### Text section
I'd like to better understand the reluctance about full #search on #Mastodon. Is there an overview somewhere?

Working at Google on search, and with SEOs, I'm not used to folks publishing things publicly, and then not wanting them to be easily found. Is there something Google could be doing - in search or in the form of guidance - that would help keep folks comfortable, and still be useful?

@johnmu I'm both interested in the answer to this, and I like the way the question is framed ❤️
@johnmu it’s not like publishing publically here, not exactly. It’s more like talking on the village square, which is also public-ish but ephemeral; content even is, for some instances, removed after some time. This is not for archiving, therefore it’s not for searching. It’s also somewhat personal; you might not bother about others overhearing in the village but you wouldn’t want to find it in the newspaper.
@mirabilos @johnmu at what point does something like @signalapp become a better fit?
@danbri @signalapp @johnmu synchronous communication for one; also, I tend to use a messenger if one-to-one (or to-few) is the primary use case, and IRC or this if one-to-many/most is

@johnmu You've already read @Gargron's post?

https://blog.joinmastodon.org/2018/07/cage-the-mastodon/

Another post from my bookmarks:

https://www.hughrundle.net/home-invasion/

Moreover you could follow Hashtags like #FediSearch and #FediCulture and take a look at GitHub.

https://github.com/mastodon/mastodon/issues/21627

Cage the Mastodon

A year ago I wrote about Mastodon’s improvements over Twitter’s lacking protections against abuse and harassment. Development in that area has not been standing still, and it’s about time we do another comparison.

### Listing
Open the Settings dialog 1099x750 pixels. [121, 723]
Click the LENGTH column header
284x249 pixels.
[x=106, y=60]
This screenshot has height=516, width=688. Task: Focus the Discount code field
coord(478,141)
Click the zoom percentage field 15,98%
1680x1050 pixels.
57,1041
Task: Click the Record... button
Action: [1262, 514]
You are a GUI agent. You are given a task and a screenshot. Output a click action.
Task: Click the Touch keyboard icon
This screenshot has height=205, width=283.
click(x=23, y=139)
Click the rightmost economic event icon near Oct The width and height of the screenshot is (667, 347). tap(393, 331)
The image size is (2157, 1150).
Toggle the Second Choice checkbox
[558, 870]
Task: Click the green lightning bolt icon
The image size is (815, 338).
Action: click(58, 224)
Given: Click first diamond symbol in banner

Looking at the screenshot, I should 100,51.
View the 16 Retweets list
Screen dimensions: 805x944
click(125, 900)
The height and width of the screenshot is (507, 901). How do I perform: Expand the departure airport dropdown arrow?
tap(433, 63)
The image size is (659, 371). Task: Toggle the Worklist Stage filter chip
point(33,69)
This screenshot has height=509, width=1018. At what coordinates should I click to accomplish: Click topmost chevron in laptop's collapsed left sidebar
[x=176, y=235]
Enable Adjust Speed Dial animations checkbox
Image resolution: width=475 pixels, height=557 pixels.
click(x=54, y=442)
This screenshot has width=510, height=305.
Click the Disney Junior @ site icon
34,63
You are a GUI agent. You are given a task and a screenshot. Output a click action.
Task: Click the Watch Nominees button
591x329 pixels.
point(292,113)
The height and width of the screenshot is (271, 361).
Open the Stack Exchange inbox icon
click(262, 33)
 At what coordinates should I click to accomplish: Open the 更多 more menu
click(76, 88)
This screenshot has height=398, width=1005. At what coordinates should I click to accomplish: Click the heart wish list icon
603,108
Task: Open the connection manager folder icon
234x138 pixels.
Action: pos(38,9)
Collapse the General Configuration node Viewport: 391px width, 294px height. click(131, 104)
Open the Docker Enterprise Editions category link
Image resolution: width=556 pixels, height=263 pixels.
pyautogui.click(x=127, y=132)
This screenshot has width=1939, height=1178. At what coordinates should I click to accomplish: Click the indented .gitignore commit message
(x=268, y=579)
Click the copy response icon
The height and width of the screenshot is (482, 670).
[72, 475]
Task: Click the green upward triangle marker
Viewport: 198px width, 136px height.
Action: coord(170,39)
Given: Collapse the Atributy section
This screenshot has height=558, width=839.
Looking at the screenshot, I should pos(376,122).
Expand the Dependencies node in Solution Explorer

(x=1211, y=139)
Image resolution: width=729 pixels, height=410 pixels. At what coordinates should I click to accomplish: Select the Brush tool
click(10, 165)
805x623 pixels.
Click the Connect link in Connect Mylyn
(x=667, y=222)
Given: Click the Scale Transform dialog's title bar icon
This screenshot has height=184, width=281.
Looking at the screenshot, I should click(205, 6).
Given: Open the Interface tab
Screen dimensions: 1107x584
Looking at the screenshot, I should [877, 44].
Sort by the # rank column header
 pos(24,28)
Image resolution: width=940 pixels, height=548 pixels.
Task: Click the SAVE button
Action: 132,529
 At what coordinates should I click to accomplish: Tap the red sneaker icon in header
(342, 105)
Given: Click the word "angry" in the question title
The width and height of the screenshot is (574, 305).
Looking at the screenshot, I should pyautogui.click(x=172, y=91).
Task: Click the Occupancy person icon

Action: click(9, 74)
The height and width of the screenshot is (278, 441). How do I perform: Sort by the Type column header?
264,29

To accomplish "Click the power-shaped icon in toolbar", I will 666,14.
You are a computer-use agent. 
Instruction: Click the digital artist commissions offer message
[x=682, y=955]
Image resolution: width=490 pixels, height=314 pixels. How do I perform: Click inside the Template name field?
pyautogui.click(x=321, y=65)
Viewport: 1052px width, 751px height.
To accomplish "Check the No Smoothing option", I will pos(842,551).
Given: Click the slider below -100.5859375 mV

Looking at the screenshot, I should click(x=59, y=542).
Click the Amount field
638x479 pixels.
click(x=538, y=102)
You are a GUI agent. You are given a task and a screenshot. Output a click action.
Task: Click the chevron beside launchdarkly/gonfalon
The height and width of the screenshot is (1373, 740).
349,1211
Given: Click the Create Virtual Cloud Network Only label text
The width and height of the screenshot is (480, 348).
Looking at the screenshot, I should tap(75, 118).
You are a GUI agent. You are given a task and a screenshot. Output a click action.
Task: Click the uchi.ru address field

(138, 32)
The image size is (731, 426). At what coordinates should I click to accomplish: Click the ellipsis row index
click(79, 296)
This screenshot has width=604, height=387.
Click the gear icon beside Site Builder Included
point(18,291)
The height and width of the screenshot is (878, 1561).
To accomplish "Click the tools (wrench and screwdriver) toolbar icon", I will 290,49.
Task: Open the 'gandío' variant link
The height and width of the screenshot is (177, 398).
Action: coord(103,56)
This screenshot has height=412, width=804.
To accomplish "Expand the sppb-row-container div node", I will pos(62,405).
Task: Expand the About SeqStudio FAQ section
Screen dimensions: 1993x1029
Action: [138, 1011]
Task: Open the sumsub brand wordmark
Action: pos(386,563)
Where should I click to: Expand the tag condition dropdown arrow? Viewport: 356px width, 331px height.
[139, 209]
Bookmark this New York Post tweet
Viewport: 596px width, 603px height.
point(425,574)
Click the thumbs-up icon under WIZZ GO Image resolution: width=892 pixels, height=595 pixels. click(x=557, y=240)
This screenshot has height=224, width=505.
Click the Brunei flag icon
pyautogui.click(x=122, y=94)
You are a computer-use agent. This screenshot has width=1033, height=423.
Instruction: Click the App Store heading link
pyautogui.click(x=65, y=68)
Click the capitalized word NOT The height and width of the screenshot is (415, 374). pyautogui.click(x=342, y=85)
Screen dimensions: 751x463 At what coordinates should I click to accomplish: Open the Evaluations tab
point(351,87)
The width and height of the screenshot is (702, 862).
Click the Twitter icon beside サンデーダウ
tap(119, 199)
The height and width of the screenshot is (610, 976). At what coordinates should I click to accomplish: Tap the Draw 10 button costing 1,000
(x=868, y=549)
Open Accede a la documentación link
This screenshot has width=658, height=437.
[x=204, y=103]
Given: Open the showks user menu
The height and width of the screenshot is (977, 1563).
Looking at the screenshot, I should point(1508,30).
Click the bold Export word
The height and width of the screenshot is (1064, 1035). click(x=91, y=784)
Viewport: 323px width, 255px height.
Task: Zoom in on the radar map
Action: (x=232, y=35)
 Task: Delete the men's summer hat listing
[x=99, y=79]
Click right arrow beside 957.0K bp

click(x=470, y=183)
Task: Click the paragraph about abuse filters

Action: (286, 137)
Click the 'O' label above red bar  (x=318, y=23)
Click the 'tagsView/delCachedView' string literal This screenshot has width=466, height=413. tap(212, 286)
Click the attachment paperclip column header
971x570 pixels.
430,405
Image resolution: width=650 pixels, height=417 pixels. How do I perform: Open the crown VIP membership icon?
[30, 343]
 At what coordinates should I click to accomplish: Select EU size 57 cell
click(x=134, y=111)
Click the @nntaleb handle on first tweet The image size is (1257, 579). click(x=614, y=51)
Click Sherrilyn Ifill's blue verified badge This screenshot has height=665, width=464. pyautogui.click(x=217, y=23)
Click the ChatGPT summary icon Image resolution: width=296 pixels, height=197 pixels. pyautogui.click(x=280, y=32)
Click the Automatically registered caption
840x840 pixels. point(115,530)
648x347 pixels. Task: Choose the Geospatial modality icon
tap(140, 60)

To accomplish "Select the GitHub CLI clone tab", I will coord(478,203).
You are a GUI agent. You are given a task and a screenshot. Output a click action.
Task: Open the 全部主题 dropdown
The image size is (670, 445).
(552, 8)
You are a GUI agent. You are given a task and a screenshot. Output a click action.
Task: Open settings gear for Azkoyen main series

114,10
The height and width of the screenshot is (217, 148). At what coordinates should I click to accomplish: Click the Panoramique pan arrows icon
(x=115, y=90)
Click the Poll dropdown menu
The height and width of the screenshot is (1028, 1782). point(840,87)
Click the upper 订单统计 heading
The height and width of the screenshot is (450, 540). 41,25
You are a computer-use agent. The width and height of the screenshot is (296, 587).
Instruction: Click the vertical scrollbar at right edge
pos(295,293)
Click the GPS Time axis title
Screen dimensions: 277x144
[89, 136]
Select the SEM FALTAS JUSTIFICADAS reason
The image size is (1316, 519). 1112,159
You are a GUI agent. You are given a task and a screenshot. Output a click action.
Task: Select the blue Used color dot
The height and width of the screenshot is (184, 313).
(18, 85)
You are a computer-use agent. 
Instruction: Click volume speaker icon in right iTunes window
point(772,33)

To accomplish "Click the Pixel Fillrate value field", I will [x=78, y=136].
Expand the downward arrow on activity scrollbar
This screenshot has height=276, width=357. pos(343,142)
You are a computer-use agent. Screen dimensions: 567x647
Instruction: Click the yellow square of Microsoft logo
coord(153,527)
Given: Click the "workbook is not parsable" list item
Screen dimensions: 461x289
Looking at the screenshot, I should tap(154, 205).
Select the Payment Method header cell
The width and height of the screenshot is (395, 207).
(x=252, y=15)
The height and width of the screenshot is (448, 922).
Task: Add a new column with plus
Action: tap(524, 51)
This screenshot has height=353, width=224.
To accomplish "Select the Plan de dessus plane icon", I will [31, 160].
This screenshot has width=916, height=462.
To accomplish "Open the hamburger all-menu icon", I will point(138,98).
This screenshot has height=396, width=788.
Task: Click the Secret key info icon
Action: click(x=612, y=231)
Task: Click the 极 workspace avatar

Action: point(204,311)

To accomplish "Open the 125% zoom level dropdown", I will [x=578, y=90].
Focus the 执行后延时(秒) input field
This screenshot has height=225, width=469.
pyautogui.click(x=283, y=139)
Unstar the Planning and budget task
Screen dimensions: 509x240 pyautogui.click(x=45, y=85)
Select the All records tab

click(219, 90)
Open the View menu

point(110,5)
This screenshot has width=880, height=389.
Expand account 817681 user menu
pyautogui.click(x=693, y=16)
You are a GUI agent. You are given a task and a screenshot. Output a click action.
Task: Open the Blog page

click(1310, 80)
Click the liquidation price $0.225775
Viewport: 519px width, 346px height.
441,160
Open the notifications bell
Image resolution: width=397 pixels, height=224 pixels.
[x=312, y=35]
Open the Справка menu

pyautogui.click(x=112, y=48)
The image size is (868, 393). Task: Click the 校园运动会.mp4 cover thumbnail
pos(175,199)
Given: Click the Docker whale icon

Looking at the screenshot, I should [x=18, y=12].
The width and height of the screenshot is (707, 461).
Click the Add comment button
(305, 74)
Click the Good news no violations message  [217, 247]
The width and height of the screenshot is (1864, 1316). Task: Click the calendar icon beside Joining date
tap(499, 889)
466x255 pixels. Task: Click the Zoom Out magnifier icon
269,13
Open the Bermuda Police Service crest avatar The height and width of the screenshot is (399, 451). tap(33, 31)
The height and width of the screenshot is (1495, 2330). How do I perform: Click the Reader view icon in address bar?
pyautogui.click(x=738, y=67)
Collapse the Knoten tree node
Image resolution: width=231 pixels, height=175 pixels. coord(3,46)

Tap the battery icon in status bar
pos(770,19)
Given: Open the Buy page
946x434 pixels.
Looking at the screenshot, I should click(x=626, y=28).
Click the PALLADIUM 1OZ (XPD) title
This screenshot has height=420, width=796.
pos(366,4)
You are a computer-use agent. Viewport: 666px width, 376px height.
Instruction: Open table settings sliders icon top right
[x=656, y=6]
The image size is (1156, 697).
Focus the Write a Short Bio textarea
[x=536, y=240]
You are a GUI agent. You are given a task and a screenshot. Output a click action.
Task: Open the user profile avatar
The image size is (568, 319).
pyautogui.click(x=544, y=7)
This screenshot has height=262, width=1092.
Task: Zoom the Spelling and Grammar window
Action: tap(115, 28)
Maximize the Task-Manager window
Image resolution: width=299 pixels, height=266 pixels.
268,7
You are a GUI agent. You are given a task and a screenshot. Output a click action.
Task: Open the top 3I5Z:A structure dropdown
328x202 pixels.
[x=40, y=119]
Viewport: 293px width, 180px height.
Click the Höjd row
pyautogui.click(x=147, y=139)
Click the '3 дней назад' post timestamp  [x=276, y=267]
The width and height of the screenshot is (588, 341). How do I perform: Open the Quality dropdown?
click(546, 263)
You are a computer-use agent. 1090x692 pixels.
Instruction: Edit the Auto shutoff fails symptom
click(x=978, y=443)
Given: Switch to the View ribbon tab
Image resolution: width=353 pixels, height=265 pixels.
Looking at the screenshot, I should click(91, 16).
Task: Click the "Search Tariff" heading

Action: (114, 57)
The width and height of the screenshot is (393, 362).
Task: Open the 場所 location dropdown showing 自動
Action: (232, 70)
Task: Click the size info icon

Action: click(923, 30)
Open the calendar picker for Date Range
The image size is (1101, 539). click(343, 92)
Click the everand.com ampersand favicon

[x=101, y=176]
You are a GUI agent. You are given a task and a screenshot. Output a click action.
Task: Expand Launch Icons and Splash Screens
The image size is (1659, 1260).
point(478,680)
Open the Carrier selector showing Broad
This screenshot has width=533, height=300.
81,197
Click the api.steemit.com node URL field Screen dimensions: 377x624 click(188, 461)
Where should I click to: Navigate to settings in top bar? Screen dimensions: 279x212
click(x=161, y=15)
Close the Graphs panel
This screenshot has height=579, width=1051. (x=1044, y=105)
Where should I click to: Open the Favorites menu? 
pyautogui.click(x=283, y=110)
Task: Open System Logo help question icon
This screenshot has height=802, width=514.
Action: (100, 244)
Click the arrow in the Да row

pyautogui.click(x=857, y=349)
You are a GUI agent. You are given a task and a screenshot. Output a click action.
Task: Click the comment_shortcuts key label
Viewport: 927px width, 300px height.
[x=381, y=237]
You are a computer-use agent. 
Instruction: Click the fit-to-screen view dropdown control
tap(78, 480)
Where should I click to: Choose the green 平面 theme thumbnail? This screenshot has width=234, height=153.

### To do
1. Set down, word for word, the passage of the Mastodon search thread from "Working at Google" up to and including "in the newspaper.".
2. Resume the thread about search on Mastodon, picking up right after its final sentence.

### Solved problems
1.
Working at Google on search, and with SEOs, I'm not used to folks publishing things publicly, and then not wanting them to be easily found. Is there something Google could be doing - in search or in the form of guidance - that would help keep folks comfortable, and still be useful?

@johnmu I'm both interested in the answer to this, and I like the way the question is framed ❤️
@johnmu it’s not like publishing publically here, not exactly. It’s more like talking on the village square, which is also public-ish but ephemeral; content even is, for some instances, removed after some time. This is not for archiving, therefore it’s not for searching. It’s also somewhat personal; you might not bother about others overhearing in the village but you wouldn’t want to find it in the newspaper.

2.
Mastodon Blog

@katzentratschen Thanks, very helpful!

One of the things I'm trying to understand better is why the general feeling is the content shouldn't be public to the world, and yet it is published as such.

To me, making that explicit (eg, a login-wall) would set clearer boundaries, but I realize I definitely don't know the whole history.

@johnmu You might want to have a look at the discussions around https://fedsearch.io/ which offered results from a global search across instances and was then stopped due to backlash from the community. https://infosec.exchange/@jerry/109311187050279476
FedSearch - Federated network search engine

Search for the Mastodon network

I think part of the problem is that many tools like Mastodon are ill-equipped to provide the privacy options that people want. Some people want their friends and family to follow them, but they don't necessarily want random people and trolls to find them. Platforms like Hubzilla are better for privacy, but if you make your posts private, you limit who can find you.

It winds up being a paradox of wanting like-minded people to find you, but not wanting trolls to find you.
@johnmu So, it's not that people "post things publicly and then don't want them to be found". People post things hoping to reach people they don't know, but want to connect with, whilst not wishing to connect with bad faith actors, bigots, reply guys and the like.

Locking their account down means that they can't connect to the people they are trying to connect with. Complete universal text search means that they are trivially found by bad faith actors. So the goal is to have content public, but a workable balance between being found by the people you want to connect with, whilst keeping the number negative agents low enough to be to be manageable.

And in that context, "public" vs "private" is too binary. The goal is the right balance between them.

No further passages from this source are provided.